Die Nur-noch-Kanzlerin scheint vielmehr, ihre neugewonnene politische
Unabhängigkeit - von der eigenen Partei und von der Union insgesamt -
in vollen Zügen zu genießen. Maxime ihres Regierens sind die
Festlegungen des schwarz-roten Koalitionsvertrages, weniger oder gar
nicht die Beschlüsse von CDU-Parteitagen. Die im Dezember nur knapp
zur Partei-Chefin gewählte Kramp-Karrenbauer macht gerade die bittere
Erkenntnis, dass sie eine Königin ohne wirkliche Macht ist. Sie
verfügt jedenfalls über keine brauchbaren Mittel, um Merkel von der
Regierungsspitze zu verdrängen. Sie hat zudem weder ein
Bundestagsmandat noch ein Regierungsamt. Merkel indes hat weiterhin
alle Fäden in der Hand. Und bemerkenswerterweise ist im Machtpoker
der Union die SPD die stärkste Verbündete der Bundeskanzlerin.
Solange die Sozialdemokraten Merkel die Gefolgschaft nicht
aufkündigen, wird sie Kanzlerin bleiben. Andererseits hat man in der
SPD auch keinerlei Interesse daran, mit AKK eine neue
Regierungschefin mitzuwählen, gegen die dann ein oder ein
SPD-Kanzlerkandidat antreten müsste. Selbst wenn Angela Merkel schon
bald von sich aus den Kanzlerinnenjob aufgeben sollte, würde das
nicht automatisch zu einer Regierungschefin Kramp-Karrenbauer führen,
sondern eher zu vorzeitigen Neuwahlen. Oder vielleicht doch zu
erneuten Verhandlungen über ein Jamaika-Bündnis. FDP-Chef Christian
Lindner, der vor allem wegen der Person Merkel im November 2017 die
Gespräche mit Union und Grünen platzen ließ, rührt bereits heftig die
Werbetrommel für einen Jamaika-Neuversuch. Die Crux an einem solchen
Szenarium ist freilich, dass sich Geschichte nicht so einfach
wiederholt. Die Grünen etwa können heute vor Kraft kaum laufen.

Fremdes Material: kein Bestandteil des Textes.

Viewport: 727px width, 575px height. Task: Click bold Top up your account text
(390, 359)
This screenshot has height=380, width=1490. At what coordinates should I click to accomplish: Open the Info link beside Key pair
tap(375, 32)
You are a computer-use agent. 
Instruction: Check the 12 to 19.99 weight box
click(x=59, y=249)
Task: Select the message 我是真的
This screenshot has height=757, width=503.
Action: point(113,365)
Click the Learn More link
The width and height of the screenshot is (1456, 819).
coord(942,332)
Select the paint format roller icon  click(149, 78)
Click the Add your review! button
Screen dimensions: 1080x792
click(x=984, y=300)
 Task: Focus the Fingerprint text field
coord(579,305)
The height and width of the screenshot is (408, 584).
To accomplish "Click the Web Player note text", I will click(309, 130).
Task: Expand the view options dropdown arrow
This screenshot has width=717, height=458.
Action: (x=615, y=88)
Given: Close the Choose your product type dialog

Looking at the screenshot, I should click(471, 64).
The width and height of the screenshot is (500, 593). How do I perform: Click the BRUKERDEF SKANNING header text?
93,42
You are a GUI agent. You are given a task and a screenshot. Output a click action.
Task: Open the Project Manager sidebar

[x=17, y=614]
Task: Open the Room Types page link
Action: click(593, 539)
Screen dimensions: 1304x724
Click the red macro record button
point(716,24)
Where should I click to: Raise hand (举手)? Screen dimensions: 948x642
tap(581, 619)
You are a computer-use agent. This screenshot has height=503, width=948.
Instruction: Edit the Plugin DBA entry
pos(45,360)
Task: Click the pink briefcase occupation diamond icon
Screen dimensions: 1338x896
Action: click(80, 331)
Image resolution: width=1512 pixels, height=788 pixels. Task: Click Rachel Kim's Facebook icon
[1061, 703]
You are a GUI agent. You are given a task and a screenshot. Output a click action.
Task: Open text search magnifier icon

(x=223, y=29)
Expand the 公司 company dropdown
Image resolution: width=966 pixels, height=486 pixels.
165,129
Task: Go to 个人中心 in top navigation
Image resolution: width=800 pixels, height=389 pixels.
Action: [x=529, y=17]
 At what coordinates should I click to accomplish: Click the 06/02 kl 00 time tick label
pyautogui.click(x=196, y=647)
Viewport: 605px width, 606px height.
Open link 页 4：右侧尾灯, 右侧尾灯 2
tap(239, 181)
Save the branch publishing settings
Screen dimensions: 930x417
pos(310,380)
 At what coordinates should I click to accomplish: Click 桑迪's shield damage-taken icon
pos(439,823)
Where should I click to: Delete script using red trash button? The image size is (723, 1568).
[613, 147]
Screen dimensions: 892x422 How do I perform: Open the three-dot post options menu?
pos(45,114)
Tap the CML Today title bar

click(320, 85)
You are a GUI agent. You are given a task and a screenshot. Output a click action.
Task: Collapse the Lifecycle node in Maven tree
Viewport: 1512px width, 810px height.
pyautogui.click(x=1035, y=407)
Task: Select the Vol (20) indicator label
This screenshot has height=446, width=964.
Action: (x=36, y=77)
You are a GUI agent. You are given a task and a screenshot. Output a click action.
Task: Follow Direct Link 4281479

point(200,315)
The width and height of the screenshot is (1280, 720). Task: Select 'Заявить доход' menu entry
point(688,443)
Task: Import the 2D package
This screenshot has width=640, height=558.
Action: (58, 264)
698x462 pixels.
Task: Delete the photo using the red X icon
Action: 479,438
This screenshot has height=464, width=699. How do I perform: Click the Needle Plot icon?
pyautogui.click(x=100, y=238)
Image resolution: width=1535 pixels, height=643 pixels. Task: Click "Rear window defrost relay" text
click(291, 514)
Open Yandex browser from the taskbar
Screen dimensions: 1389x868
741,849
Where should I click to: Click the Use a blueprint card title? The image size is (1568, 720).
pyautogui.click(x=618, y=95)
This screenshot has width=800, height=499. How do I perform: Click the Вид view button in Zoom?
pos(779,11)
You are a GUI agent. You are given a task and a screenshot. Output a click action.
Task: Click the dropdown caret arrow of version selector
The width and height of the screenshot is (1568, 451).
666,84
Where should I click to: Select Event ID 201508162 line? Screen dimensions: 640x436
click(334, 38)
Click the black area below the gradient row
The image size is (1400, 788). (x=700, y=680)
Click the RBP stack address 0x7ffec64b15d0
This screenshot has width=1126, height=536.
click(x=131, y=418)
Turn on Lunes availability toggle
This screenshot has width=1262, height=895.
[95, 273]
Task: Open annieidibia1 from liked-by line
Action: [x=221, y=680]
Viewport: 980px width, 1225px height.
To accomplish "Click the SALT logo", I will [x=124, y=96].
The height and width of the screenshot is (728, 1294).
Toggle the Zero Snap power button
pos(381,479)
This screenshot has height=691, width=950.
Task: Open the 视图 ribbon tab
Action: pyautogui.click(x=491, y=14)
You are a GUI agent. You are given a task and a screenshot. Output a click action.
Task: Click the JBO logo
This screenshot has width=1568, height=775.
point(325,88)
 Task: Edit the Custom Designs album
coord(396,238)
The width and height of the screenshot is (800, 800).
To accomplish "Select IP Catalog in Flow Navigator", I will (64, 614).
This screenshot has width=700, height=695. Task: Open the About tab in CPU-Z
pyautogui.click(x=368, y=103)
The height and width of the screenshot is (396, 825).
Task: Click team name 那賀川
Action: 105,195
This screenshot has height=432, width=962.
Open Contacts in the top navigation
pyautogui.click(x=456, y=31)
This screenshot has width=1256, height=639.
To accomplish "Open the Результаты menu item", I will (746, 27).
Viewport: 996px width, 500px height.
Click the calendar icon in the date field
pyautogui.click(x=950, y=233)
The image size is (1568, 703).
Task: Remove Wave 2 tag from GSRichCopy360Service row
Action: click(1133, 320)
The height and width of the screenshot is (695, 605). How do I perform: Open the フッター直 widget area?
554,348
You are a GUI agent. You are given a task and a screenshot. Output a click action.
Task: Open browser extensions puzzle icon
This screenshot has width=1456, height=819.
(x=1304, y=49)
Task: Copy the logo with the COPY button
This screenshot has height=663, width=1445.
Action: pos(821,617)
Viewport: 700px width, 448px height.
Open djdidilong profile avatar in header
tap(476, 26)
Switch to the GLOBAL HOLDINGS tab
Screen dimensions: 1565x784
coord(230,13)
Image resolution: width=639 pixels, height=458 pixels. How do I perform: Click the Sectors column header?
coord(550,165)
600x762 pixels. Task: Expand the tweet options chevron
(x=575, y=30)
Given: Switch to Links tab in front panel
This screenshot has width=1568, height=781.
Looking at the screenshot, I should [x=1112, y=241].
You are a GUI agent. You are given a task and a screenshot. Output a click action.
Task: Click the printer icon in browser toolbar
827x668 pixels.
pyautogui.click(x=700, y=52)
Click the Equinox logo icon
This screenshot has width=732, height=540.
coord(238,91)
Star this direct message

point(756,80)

Themen wie der Klimaschutz, der Kampf gegen das Artensterben oder
gesündere Ernährung haben ihnen gehörigen Zulauf und Wählerzustimmung
beschert. Habeck, Baerbock, Hofreiter und Co. würden heute
wahrscheinlich eher auf vorgezogene Neuwahlen setzen, denn auf einen
neuen Jamaika-Aufguss. Hinzu kommt, dass sich SPD und Grüne, beide
auf pragmatischem Linksschwenk, wieder leicht annähern.